DPRD Palangka Raya Percepat Penyempurnaan Empat Raperda Prioritas Pasca Evaluasi Gubernur

oleh

PALANGKA RAYA – DPRD Kota Palangka Raya mempercepat proses penyempurnaan empat rancangan peraturan daerah (Raperda) prioritas setelah menerima hasil evaluasi dari Gubernur Kalimantan Tengah. Langkah ini dilakukan untuk memastikan setiap regulasi selaras dengan ketentuan perundang-undangan yang lebih tinggi sekaligus memiliki daya implementasi yang kuat di lapangan.

Pembahasan dilakukan melalui Badan Pembentukan Peraturan Daerah (Bapemperda) DPRD bersama Pemerintah Kota Palangka Raya. Sejumlah pihak teknis turut dilibatkan, termasuk Bagian Hukum Sekretariat Daerah dan organisasi perangkat daerah (OPD) terkait, guna mengharmonisasikan substansi dan redaksional aturan.

Anggota DPRD Kota Palangka Raya, Hatir Sata Tarigan, menyatakan bahwa hasil evaluasi gubernur menjadi dasar utama dalam penyempurnaan materi Raperda.

“Raperda yang kami bahas ini merupakan hasil evaluasi gubernur, sehingga harus disesuaikan kembali agar tidak bertentangan dengan regulasi di atasnya,” ujarnya.

Ia menekankan bahwa proses revisi tidak hanya bersifat administratif, tetapi juga menyasar penguatan substansi agar regulasi dapat diterapkan secara efektif.

“Substansi tiap Raperda harus diperkuat supaya benar-benar bisa diterapkan secara efektif di lapangan,” tegasnya.

Adapun empat Raperda yang menjadi prioritas meliputi:

  1. Raperda Pengendalian Kebakaran Hutan dan Lahan (Karhutla)
    Regulasi ini dinilai krusial mengingat Kota Palangka Raya termasuk wilayah yang rawan kebakaran hutan dan lahan, terutama saat musim kemarau. DPRD mendorong agar aturan ini memuat mekanisme pencegahan yang komprehensif, sistem deteksi dini, serta penegakan hukum yang tegas.
    “Regulasi ini harus disusun secara komprehensif dan tegas, serta mampu mendorong sinergi lintas sektor dalam pencegahan maupun penanganan karhutla,” kata Hatir.
  2. Raperda Grand Design Pembangunan Kependudukan
    Raperda ini difokuskan pada penyusunan arah kebijakan pembangunan berbasis data kependudukan.
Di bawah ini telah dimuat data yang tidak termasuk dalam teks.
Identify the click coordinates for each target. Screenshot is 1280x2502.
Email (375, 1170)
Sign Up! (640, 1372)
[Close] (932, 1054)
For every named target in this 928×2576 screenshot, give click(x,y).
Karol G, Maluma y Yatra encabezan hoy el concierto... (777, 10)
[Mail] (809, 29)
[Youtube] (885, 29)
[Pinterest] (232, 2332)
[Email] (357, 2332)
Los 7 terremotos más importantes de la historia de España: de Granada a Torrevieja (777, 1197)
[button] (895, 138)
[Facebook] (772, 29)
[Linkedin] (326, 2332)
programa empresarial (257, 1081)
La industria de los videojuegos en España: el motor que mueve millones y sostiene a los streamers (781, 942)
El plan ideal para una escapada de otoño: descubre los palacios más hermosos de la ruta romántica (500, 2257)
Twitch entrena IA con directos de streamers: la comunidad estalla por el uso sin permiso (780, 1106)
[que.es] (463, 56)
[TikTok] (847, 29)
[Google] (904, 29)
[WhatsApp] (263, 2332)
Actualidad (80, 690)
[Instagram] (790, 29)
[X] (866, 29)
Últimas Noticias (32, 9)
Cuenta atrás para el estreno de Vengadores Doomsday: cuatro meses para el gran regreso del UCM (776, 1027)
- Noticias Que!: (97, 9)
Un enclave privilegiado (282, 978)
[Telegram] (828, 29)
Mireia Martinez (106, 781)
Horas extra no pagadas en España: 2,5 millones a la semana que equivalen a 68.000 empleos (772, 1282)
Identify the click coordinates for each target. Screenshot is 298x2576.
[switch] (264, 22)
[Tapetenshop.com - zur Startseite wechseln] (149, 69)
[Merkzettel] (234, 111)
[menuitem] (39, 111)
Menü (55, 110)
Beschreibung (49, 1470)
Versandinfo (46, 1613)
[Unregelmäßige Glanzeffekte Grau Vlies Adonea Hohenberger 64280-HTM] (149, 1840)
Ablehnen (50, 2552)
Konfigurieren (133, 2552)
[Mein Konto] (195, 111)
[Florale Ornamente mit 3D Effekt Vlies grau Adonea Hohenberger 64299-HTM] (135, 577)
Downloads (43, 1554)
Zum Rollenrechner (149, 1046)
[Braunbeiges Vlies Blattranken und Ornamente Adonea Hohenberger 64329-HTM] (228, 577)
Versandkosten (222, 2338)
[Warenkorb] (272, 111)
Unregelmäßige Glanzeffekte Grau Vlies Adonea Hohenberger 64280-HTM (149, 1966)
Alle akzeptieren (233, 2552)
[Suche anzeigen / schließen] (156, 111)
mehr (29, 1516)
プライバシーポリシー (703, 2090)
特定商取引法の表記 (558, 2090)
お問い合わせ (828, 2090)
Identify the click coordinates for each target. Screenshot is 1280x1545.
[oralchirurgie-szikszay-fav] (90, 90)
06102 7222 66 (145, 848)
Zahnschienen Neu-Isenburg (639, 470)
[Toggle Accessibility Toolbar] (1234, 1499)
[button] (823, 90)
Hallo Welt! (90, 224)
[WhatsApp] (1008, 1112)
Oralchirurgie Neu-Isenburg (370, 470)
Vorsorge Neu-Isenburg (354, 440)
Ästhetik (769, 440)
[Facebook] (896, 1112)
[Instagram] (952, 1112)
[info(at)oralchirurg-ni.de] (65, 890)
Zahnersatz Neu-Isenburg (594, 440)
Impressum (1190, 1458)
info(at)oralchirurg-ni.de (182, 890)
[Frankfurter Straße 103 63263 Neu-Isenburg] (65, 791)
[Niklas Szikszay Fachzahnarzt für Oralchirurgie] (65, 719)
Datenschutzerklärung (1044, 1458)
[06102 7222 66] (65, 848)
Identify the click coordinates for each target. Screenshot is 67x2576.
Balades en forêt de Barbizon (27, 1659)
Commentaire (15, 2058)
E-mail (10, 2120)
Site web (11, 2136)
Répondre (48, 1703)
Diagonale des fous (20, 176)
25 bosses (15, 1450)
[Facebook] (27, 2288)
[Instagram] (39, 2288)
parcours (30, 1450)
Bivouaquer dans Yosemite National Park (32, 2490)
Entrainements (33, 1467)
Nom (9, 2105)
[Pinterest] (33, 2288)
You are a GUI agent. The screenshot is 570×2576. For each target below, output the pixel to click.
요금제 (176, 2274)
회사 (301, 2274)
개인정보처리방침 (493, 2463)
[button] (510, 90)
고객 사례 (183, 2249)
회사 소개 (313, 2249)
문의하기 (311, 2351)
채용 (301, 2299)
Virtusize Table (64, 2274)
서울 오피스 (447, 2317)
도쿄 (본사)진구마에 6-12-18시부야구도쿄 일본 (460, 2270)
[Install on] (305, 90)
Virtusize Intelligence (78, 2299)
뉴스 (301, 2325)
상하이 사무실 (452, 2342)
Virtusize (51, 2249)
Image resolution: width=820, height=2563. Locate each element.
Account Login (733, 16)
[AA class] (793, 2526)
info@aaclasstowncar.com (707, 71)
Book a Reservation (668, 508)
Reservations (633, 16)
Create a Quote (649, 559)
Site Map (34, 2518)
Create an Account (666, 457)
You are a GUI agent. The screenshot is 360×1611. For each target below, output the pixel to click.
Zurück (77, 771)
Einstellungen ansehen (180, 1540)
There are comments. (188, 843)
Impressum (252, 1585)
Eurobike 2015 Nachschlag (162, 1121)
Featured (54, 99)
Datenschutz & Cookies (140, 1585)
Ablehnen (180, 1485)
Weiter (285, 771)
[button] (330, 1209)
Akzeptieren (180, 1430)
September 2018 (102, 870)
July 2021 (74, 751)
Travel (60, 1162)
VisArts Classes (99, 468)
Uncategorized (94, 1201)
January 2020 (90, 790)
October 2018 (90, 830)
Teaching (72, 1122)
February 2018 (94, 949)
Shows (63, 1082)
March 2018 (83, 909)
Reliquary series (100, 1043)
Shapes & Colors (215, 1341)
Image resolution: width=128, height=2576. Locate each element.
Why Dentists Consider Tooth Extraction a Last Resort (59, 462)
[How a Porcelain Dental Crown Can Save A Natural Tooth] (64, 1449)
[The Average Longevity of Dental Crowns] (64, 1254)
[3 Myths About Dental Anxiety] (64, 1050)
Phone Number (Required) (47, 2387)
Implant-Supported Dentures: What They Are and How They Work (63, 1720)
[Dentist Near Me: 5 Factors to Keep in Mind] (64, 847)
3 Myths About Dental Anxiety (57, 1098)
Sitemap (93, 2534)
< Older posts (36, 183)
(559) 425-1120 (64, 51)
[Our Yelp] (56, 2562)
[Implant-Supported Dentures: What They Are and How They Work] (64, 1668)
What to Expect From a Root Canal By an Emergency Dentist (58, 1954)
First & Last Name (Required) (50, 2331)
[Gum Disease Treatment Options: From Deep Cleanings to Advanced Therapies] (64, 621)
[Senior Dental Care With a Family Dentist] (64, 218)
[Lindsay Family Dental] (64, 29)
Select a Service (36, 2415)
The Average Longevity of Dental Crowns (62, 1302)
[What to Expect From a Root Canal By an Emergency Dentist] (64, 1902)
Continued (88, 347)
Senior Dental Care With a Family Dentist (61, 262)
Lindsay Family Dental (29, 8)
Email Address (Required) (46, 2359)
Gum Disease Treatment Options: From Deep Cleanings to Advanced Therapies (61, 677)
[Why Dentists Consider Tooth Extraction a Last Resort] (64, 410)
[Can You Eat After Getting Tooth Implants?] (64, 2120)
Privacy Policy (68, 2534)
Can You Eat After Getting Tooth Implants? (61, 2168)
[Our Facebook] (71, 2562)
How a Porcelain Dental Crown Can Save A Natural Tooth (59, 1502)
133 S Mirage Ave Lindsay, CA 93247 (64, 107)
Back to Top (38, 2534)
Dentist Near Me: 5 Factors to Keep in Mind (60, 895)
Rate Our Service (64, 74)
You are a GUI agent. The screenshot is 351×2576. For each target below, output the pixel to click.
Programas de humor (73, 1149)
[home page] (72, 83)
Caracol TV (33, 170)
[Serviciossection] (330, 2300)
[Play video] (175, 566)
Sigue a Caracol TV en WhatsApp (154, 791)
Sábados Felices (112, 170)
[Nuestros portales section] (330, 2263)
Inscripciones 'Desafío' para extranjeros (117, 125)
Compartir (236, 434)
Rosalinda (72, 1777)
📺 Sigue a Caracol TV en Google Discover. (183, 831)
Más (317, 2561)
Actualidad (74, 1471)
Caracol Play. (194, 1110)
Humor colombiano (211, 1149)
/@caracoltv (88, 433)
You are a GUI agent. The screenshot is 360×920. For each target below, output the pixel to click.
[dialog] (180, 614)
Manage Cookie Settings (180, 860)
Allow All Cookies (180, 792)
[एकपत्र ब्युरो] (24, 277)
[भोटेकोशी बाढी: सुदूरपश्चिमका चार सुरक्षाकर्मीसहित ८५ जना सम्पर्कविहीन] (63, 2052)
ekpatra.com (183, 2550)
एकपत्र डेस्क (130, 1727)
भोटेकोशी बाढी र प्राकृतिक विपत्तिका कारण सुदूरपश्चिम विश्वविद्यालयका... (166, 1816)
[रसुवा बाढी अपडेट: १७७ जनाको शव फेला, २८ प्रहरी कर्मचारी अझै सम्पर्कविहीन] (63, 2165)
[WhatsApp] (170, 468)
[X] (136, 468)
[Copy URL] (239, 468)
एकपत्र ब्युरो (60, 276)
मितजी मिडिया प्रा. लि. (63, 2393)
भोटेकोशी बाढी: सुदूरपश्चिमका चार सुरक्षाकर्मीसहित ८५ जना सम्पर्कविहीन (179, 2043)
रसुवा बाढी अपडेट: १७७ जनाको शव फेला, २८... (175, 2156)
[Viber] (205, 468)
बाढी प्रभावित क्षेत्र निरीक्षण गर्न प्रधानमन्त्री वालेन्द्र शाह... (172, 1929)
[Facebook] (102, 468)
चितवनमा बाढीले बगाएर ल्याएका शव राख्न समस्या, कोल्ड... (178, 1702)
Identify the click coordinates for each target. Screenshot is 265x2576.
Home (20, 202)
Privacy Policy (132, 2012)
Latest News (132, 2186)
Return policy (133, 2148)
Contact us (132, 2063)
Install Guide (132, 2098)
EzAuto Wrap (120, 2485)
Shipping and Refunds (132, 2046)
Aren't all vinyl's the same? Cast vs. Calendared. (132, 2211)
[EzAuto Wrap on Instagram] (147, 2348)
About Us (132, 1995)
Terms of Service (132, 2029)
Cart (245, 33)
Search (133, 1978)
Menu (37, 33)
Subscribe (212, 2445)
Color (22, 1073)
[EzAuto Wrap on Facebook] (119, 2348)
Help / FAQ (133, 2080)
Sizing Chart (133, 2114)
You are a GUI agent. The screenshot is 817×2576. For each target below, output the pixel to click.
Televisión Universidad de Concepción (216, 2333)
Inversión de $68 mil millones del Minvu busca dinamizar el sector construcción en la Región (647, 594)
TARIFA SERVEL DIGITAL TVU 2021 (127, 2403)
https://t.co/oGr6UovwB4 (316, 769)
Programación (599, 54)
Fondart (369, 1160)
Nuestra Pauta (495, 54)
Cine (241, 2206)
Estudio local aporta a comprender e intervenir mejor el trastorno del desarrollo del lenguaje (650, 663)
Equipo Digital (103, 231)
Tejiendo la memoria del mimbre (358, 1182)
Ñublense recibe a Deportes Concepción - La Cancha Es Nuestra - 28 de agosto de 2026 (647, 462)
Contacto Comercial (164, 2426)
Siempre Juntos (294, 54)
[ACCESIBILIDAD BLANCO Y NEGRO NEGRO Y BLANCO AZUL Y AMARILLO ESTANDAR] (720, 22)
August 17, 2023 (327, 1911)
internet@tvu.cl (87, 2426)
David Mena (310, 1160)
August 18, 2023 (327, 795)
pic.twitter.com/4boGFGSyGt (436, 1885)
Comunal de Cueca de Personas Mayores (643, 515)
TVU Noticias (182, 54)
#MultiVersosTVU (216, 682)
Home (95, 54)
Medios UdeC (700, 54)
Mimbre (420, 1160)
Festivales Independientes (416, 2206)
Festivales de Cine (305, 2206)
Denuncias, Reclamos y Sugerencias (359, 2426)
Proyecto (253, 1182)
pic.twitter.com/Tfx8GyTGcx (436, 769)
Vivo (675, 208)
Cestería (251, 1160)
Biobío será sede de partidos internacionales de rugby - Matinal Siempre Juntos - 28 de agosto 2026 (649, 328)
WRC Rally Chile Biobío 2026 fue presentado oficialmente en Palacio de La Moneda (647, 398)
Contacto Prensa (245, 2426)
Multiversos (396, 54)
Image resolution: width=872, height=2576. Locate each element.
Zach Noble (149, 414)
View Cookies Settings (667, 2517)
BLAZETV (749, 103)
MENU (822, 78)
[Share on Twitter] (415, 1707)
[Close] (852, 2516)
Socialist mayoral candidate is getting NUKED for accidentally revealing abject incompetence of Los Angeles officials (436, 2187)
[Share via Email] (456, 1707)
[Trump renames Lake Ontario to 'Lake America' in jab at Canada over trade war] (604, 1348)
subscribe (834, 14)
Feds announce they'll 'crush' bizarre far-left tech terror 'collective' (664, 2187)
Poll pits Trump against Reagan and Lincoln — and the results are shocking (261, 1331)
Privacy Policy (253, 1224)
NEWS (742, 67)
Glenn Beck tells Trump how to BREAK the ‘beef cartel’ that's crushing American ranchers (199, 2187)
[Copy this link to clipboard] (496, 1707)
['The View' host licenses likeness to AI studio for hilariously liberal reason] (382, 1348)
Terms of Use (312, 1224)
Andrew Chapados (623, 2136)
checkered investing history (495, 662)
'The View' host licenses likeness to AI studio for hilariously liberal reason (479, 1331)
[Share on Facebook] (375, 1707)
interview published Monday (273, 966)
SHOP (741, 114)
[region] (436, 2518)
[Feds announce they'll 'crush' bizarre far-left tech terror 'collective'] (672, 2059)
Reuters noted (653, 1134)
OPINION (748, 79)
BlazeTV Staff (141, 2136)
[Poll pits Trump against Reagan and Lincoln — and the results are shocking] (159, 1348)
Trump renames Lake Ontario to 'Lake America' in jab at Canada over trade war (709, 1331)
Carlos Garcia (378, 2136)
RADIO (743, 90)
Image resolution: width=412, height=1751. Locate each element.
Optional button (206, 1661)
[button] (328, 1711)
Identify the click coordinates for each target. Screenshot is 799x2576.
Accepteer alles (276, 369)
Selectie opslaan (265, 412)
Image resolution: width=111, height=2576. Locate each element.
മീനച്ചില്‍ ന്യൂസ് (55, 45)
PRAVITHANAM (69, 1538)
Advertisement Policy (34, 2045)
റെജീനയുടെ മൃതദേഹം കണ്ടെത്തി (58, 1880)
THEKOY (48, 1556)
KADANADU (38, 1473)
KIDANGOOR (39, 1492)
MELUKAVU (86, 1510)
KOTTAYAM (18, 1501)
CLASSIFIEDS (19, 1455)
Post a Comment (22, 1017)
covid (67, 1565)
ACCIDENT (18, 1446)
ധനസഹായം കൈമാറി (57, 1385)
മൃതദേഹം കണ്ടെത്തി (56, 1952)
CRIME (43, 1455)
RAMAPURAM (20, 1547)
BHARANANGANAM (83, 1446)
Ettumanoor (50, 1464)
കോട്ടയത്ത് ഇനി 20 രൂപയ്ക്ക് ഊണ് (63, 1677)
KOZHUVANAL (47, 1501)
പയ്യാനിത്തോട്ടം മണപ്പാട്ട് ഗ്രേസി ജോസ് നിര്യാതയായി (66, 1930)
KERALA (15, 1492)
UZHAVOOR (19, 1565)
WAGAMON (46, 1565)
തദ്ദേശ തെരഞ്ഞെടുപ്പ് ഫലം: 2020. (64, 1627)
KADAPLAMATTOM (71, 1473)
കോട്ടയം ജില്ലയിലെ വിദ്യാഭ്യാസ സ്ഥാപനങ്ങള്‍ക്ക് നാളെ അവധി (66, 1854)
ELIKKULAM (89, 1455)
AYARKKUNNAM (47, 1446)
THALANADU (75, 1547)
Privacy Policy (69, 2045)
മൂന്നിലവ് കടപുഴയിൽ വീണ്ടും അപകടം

DPRD menilai validitas data menjadi faktor kunci dalam menentukan efektivitas program pembangunan daerah.
    “Perencanaan pembangunan harus berbasis data kependudukan yang valid agar kebijakan yang diambil tepat sasaran,” ujarnya.
  3. Raperda Penyelenggaraan Penerangan Jalan Umum dan Jalan Lingkungan
    Penyempurnaan Raperda ini diarahkan untuk meningkatkan kualitas layanan infrastruktur dasar, khususnya penerangan jalan. Selain mendukung mobilitas masyarakat, keberadaan penerangan yang memadai juga dinilai penting untuk meningkatkan keamanan dan kenyamanan lingkungan, terutama pada malam hari.
  4. Raperda Kewajiban Kepesertaan Program Jaminan Sosial Tenaga Kerja (Jamsostek)
    Raperda ini bertujuan memperluas perlindungan sosial bagi tenaga kerja, baik di sektor formal maupun informal. DPRD mendorong agar regulasi ini mampu meningkatkan kepatuhan pemberi kerja sekaligus menjamin hak-hak pekerja secara menyeluruh.

Dalam proses pembahasan, DPRD bersama pemerintah daerah juga memastikan bahwa setiap pasal dalam Raperda tidak tumpang tindih dengan regulasi yang sudah ada, serta memiliki kejelasan norma, standar, prosedur, dan kriteria (NSPK).

Hatir menambahkan, percepatan penyempurnaan dilakukan agar keempat Raperda tersebut dapat segera ditetapkan menjadi peraturan daerah (Perda) dan memberikan dampak nyata bagi masyarakat.

“Harapannya, keempat Raperda ini bisa segera disempurnakan dan ditetapkan menjadi Perda yang benar-benar memberi manfaat nyata bagi masyarakat,” pungkasnya.